Like many of its peers, SABMiller is a global company having a worldwide exposure. Therefore, its revenues are well-diversified, and no single market has a large weight within the group. In the U.S., the company operates through a joint venture with Molson Coors Brewing Company (NYSE:TAP) formed in 2008. It is the second-largest brewer in the U.S., with a market share of 29%. Developing markets are the engine of volume growth for the beer industry. As income levels increase in developing countries, consumers trade up from informal alcohol to other types of beverages, including brewed beer. Thus, volume growth is robust in Africa, Latin America and Asia, while developed countries like Western Europe face the opposite trend, with consumption continuing to slide. In developed markets, the focus will be on premium brands, new variants and pricing.

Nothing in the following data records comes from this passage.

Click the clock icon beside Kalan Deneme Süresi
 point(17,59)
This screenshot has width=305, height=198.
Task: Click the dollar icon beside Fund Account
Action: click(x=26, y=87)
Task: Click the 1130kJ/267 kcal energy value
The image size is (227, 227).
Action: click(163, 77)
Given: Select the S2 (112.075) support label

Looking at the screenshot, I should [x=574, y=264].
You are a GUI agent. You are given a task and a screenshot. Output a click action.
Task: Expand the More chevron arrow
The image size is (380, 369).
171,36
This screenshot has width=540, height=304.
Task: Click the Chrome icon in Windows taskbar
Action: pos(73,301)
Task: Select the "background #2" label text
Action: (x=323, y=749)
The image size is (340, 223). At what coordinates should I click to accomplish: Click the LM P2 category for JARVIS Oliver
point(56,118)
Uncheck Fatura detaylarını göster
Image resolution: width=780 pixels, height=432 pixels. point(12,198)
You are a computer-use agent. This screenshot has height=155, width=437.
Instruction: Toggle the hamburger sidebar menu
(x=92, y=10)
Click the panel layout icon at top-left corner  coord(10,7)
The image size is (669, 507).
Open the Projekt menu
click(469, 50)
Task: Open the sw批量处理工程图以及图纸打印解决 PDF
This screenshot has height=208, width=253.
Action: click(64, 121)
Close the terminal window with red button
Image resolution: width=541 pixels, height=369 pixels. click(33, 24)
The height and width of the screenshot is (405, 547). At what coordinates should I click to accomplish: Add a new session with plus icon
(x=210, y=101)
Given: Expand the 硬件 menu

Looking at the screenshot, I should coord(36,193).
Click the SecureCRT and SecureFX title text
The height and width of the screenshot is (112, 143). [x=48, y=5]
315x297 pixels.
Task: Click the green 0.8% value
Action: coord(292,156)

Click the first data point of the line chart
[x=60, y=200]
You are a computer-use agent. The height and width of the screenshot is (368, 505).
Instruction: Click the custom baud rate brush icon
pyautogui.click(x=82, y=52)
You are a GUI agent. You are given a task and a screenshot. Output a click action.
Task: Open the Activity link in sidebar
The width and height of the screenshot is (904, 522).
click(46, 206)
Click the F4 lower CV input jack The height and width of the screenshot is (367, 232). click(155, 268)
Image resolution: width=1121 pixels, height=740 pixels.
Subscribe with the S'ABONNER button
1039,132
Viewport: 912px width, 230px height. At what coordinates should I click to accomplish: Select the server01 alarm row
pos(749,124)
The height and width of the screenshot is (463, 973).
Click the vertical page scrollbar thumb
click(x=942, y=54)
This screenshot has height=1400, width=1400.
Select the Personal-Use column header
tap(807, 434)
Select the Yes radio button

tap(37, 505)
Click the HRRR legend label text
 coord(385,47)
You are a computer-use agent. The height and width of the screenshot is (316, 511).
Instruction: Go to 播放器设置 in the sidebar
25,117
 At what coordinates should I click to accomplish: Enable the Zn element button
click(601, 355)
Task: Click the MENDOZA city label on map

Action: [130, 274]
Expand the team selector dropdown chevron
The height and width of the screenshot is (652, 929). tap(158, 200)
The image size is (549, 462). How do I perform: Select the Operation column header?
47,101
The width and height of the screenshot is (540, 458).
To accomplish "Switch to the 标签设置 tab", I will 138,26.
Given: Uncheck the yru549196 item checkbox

SABMiller's is very well-positioned to benefit from emerging markets' growth, taking into account that more than 70% of its operating income comes from these markets. Its most important market is Latin America, being responsible for about 32% of its earnings before interest and amortization [EBITA], followed by Africa with a 30% weight on EBITA. This is the highest exposure of global beer companies to high-growth markets, boding well for its long-term growth outlook. It is also one reason why SABMiller usually trades at a premium to its sector, in recognition of its superior growth and better geographic footprint.

Regarding its financial performance, its growth has been impressive over the past few years. Its 5-year revenue CAGR was 8%, which is quite impressive given the relatively weak global economic landscape throughout this period. In its last fiscal year [FY], which ended in March, 2013, SABMiller's revenues were up by 10% to close to $35 billion. Its profitability is also good, and has been improving over the past few years. Its EBITA was $6.4 billion in FY 2013, representing a margin of 18.6%. This margin compares favorably with 16.3% achieved in 2009. Moreover, like its peers Carlsberg and Heineken, the company has a cost-cutting program ongoing, targeting improving efficiencies that could lead to higher margins over the coming years.

For Altria shareholders, what matters most is SABMiller's bottom line, given that its earnings are accounted under the equity method, as Altria only owns 26.8% of its equity. Over the past five years, Altria's earnings from its equity investment in SABMiller have grown considerably, from $600 million in 2009 to almost $1 billion in 2013. Its weight on Altria's net profit has been on average about 21.5% during this period, so a significant part of Altria's dividend comes from SABMiller's earnings. As SABMiller has brighter growth prospects than its main shareholder, its weight on Altria's earnings is expected to continue to increase over the next few years. SABMiller's net profit is expected to reach more than $4.5 billion by 2016, an increase of 38% compared to 2013, while Altria's net profit should increase by 29% during the same period.

Given that Altria targets approximately 80% payout of its diluted EPS, its dividend growth depends to a significant part on SABMiller's ability to grow its earnings and return cash to Altria through dividends. SABMiller's dividend payout ratio is only 42%, and has been remarkably stable at that level over the past few years. Based on cash flows, its dividend seems also sustainable, as SABMiller's free cash flow has improved a lot since 2009 and amply covers its dividend payment. The company has increased its dividend several times in the recent past, a path that should continue over the next few years, supported by SABMiller's organic growth and good cash flow generation.

Conclusion

Altria's stake in SABMiller is quite interesting, given that it gives it exposure to a different industry (beer vs. tobacco), better growth prospects than its own business and a geographic exposure biased to emerging markets instead of the U.S. Altria's dividend is additionally supported by its stake in SABMiller, but the most appealing factor is that it gives Altria additional flexibility to grow its dividend through higher earnings expected from its equity stake, even if its underlying business suffers some temporary setback in the future.